Ekmek normal şartlarda yedi liraya satılırken bazı densizler on dört liraya sattı. Vatandaşlardan gerekli cevabı aldılar elbette.
Bu tür istismarcılar elbette hukuk önünde cevaplarını almalılar. Bunların bir de ceza davası olmalıdır ki bu tür ahlaksızlığa başka kimse cesaret etmesin.
Bir de yaralar sarıldıktan sonra mahkemeler önünde hesap vermesi gerekenler var ki bir daha böyle acılar yaşamamıza sebep olmasınlar.
Yaptıkları apartmanları yıkılanlar ve bu apartmanların enkazları altında kalanlar için kamu davası açılmalıdır.
Bu binaları yapanlar bilinçli taksirle adam öldürme ve adam yaralama suçu ile yargılanmalıdır. Savcılarımız medyadaki görüntüleri suç duyurusu olarak görmelidir.
AFAD ‘dan,Valiliklerden yıkılan bina veya yıkılan binaların müteahhit bilgilerini alarak soruşturma başlatmalıdırlar. Teknik olarak kusurlu sayılanları bilirkişiler vasıtasıyla tespit etmelidirler.
Yıkılan binaların altında varsa yaralanmış veya ölmüş insanlar için kamu davası açılmalıdır. Bu binaları kontrol edenler içinde iştirak halinde adam öldürme ile yargılamalıdırlar.
Bu tamamen benim görüşüm.
Elbette savcılarımız ve hâkimlerimiz işlerini benden çok daha bilirler. Ancak bir daha böyle olayların yaşanmaması adına bir şeyler yapılmalı diye düşünüyorum.

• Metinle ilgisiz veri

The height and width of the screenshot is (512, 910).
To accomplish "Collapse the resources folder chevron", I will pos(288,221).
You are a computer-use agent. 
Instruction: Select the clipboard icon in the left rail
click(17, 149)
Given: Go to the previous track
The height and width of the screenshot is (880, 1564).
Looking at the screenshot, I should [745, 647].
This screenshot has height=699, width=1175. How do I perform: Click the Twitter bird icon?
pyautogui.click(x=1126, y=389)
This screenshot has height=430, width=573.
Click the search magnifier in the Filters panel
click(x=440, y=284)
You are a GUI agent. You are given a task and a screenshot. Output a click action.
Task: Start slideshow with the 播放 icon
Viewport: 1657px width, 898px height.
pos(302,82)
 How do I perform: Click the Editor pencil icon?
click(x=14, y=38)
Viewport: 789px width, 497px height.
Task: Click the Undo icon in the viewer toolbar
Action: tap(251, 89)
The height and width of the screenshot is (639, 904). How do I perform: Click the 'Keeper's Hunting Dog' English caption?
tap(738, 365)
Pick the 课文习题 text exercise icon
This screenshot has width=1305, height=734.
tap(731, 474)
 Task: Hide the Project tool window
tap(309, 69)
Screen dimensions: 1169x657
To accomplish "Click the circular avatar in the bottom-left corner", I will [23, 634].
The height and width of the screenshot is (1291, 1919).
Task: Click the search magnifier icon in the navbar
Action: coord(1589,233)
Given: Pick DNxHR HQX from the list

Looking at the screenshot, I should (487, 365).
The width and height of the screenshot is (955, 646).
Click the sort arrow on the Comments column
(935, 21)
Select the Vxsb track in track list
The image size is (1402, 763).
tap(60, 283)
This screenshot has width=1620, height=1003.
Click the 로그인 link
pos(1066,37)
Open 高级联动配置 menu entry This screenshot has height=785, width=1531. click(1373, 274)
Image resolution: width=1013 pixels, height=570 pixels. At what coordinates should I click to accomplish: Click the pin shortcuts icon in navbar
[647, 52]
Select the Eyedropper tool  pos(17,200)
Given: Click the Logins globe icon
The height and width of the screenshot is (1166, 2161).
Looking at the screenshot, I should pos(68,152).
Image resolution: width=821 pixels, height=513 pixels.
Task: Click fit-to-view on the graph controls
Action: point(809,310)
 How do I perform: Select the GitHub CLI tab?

Bir şeyler derken, bir de artık önüne gelen Müteahhit karnesi alamamalı.
Alanlar da sıkı bir denetimden geçirilmelidir. Binası yıkılan veya hasar gören Müteahhit’in karnesi iptal edilmelidir.
Yaptığı binası yıkılan Müteahhit bir daha bina yapamamalıdır.